On an economic dimension, the situation was heightened further by a series of other catastrophic happenings that followed thereafter, affecting negatively the household income dynamics.
Sadly still, the region’s per capita income level is the lowest and its trend pointing downwards, calling for rescue interventions in an accelerated fashion.
However, irrespective of all of the challenges mentioned above, the Kagera Region in North Western Tanzania is one of the very few Regions endowed with abundant natural resources, a very rich history of resilient people as well and stunningly diverse ecosystems dotted with biodiversity hot spots.
The Region’s climatic weather supports the production of a wide range of both; annual and perennial crops, largely in very dense and diverse agroforestry farming systems featuring coffee, avocado, and other agroforestry trees; banana plantains, small-ruminants and the famous long and big horned “Ankole” cattle.
The region also boasts of a dense network of rivers – including the Kagera and Ngono rivers – and their tributaries pouring their waters either into Lake Lweru / Nyanza, Burigi, or Ikimba.
In between, are the incredibly biodiversity-rich wet-marshy lands stretching the green valleys used to serve as natural boundaries of the ancient and former “Buhaya Bukama-doms’” territories, which, are more or less represented by the present-day seven districts comprising the Kagera Region and some huge chunks of territories which have been integrated to Geita and Kigoma Regions.
Kagera Region is, in addition, competitively advantaged in terms of its geographical location. It peculiarly borders four of the seven East-Arica member states. Positioned at an almost equal distance from the four Capital Cities of Dodoma, Kampala, Kigali, and Bujumbura, the region is a potential East African economic and business hub.

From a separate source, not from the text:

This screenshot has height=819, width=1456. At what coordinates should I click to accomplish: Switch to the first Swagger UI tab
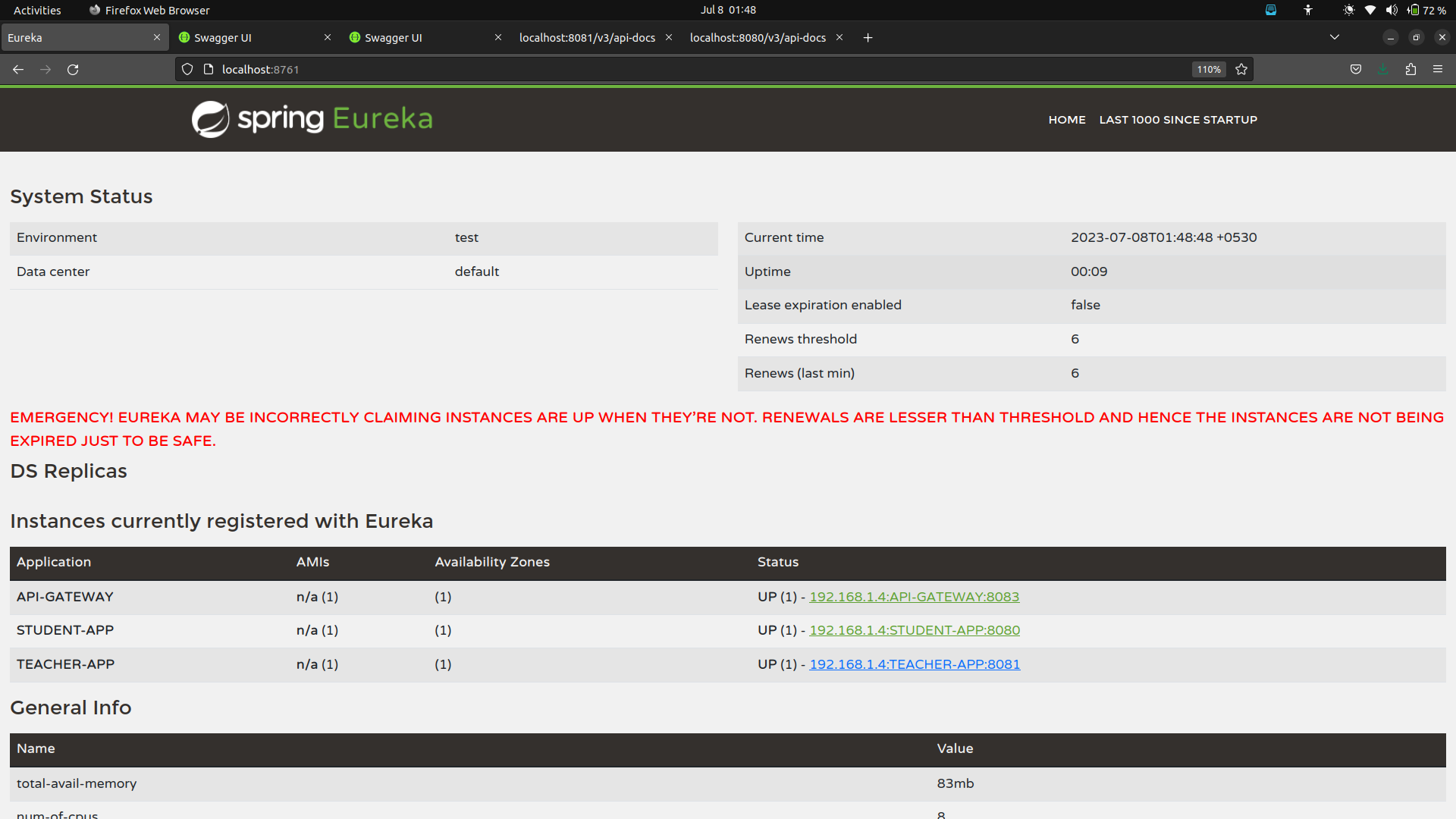[x=223, y=37]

As an area of connectivity, the region links well the newly Gazetted National Parks of Rumanyika-Ibanda, Burigi-Chato, and Rubondo, with the neighboring wildlife sanctuaries in Uganda, Rwanda, and Burundi.

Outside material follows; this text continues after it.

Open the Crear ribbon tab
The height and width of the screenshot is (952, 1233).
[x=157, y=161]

Mutually, all of the factors mentioned above, not only ascertain to both, the public and private sectors the existing potential of Kagera region as a lucrative tourist destination but also underlines the urgency of intervening now, by unlocking these potentials to address the widely spread income poverty challenges in the region.
A Tanzania artists board member, Mohamed Sekamba said the Grand Kagera Tourism project will set the center stage for companies and hoteliers to increase their income, challenging the transport corporations to swiftly grab the anticipated opportunities.
“When visitors start swarming the region, they will need reliable means of transport. Tour operators should now think of investing in the business. Tourism pays off if we are serious. Let us not sleep on the jobs. The time is now to boost an individual and national economy,” said Mr. Sekamba.
In 2021, the contribution of the tourism sector to Tanzania’s economy slightly increased to six percent, up from 5.7 percent in 2020. That year, the sector felt the most the impact of the coronavirus (Covid-190 pandemic. Despite the improvement, tourism contribution to Tanzania’s GDP remained below the level previous to the health crisis, according to the National Bureau of Statistics.